Apr 10, 2017 01:56 PM EDT
Greater body mass index (BMI) relating to obesity are often linked with higher levels of CRP and ESR, this initiated the researchers to determine the underlying bias behind blood testing for rheumatoid arthritis (RA). The research was pioneered by Michael George, MD MSCE, of the University of Pennsylvania Health System.
Blood tests for C-reactive protein (CRP) and erythrocyte sedimentation rate (ESR) assess levels of inflammation in the body thus, may also direct RA. According to Eurekalert, greater BMI was associated with greater CRP in women with severe obesity and RA. ESR has also a slight association in women's body weight and index. These associations were also observed in men, however; the connection between ESR, CRP, and BMI was different. In men with rheumatoid arthritis, lower BMI was associated with greater ESR and CRP.

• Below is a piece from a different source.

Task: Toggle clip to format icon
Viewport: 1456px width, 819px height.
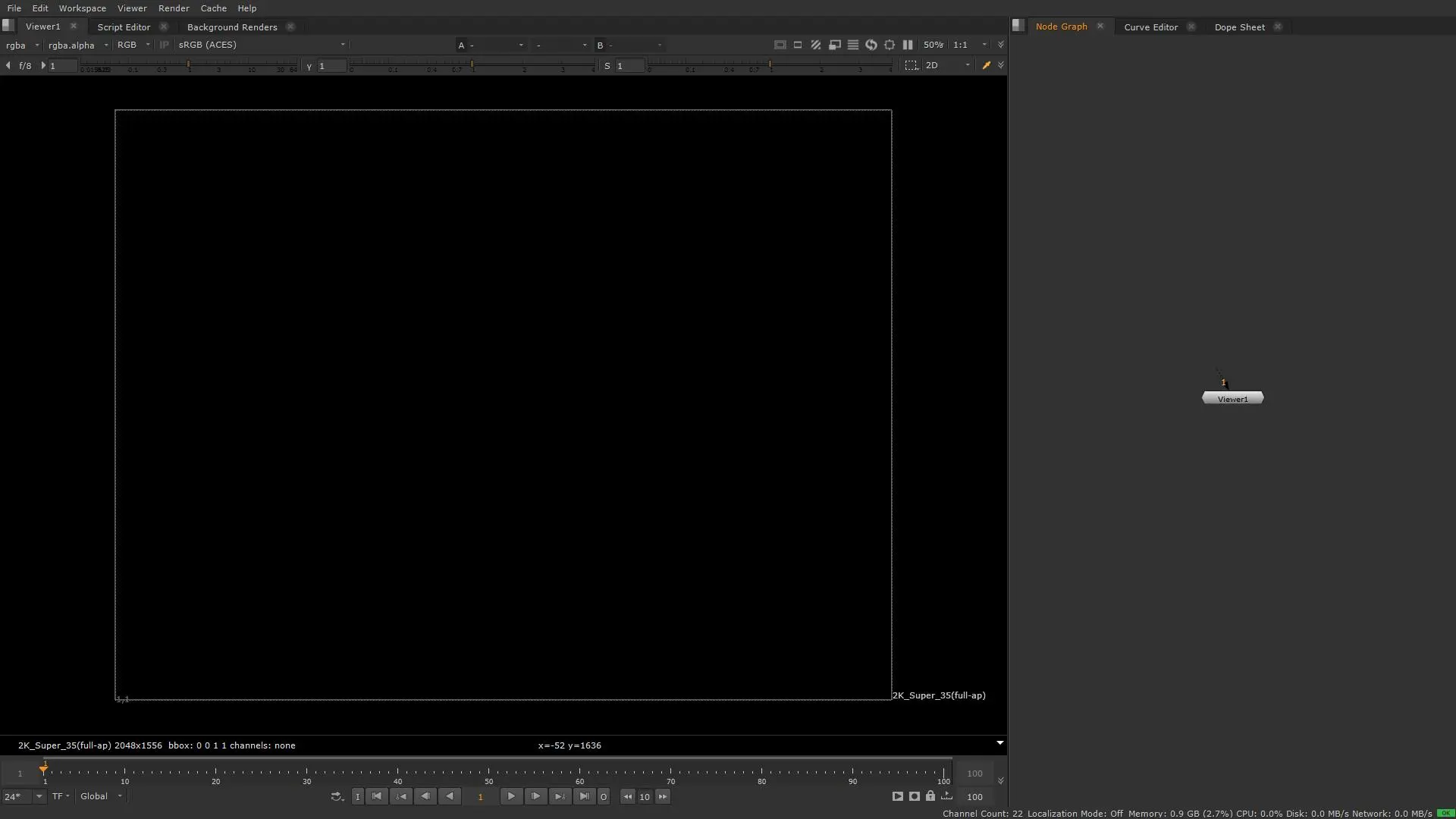Action: pos(780,45)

The findings regarding the difference in the association of obesity, rheumatoid arthritis, ESR, and CRP is very important between weight and inflammation in men and women. The results of the study show that obesity leads to increased levels of CRP and ESR in women with RA, as stated by Dr. George. He also added that the increase in the levels of inflammation was not because of RA rather because of obesity.
As reported by Medicine Net, rheumatoid arthritis is an autoimmune disease that leads to chronic inflammation of the joints and other areas of the body. There is no existing cure for RA the treatment only involves a combination of patient education, rest, diet, exercise, joint protection, medications and in some cases surgery.
Obesity in women leads to very similar increases in CRP and ESR even in women without rheumatoid arthritis. The researchers then warned physicians to take note of these laboratory tests as some might assume that an increase in levels of inflammation is caused by RA alone. Obesity and RA should be taken into account regarding inflammation in order to create the best treatment option.